__WHAT IS BEING ASKED__. Output, word for word, the lines of this listing that fall between the line with "Click the goal ball icon above Vlahovic" and the line with "You are a computer-use agent. The image", counting both of those lines, and no others.

__TASK MATERIAL__.
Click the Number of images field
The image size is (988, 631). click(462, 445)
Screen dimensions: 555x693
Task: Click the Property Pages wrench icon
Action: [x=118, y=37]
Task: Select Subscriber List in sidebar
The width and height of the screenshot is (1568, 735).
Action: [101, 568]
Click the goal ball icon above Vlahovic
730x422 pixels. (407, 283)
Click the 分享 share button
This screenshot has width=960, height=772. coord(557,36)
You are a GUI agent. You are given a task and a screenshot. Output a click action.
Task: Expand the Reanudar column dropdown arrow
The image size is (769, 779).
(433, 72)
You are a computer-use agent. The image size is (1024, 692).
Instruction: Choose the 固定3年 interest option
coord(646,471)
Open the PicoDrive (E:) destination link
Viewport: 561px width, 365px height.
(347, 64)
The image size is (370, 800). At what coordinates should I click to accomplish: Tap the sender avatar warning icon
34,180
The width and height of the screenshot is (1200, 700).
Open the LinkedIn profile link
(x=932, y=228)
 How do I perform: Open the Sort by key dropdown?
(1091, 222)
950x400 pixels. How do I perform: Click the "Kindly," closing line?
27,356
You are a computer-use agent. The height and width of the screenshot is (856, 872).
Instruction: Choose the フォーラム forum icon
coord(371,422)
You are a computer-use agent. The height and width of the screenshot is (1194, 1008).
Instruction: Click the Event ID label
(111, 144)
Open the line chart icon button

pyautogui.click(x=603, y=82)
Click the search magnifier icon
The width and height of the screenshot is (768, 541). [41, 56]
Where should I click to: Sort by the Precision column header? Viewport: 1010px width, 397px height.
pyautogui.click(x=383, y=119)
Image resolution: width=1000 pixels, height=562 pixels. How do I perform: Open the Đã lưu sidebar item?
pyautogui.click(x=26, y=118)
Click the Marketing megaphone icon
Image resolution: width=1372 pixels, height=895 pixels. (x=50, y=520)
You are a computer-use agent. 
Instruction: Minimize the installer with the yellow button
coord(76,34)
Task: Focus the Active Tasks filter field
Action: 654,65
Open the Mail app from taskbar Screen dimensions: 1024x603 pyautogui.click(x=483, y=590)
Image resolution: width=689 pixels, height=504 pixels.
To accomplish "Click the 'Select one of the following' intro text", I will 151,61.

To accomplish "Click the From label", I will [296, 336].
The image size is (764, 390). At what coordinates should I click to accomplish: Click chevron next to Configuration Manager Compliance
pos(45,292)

__SOLUTION TO THIS TASK__.
Click the goal ball icon above Vlahovic
730x422 pixels. (407, 283)
Click the 分享 share button
This screenshot has width=960, height=772. coord(557,36)
You are a GUI agent. You are given a task and a screenshot. Output a click action.
Task: Expand the Reanudar column dropdown arrow
The image size is (769, 779).
(433, 72)
You are a computer-use agent. The image size is (1024, 692).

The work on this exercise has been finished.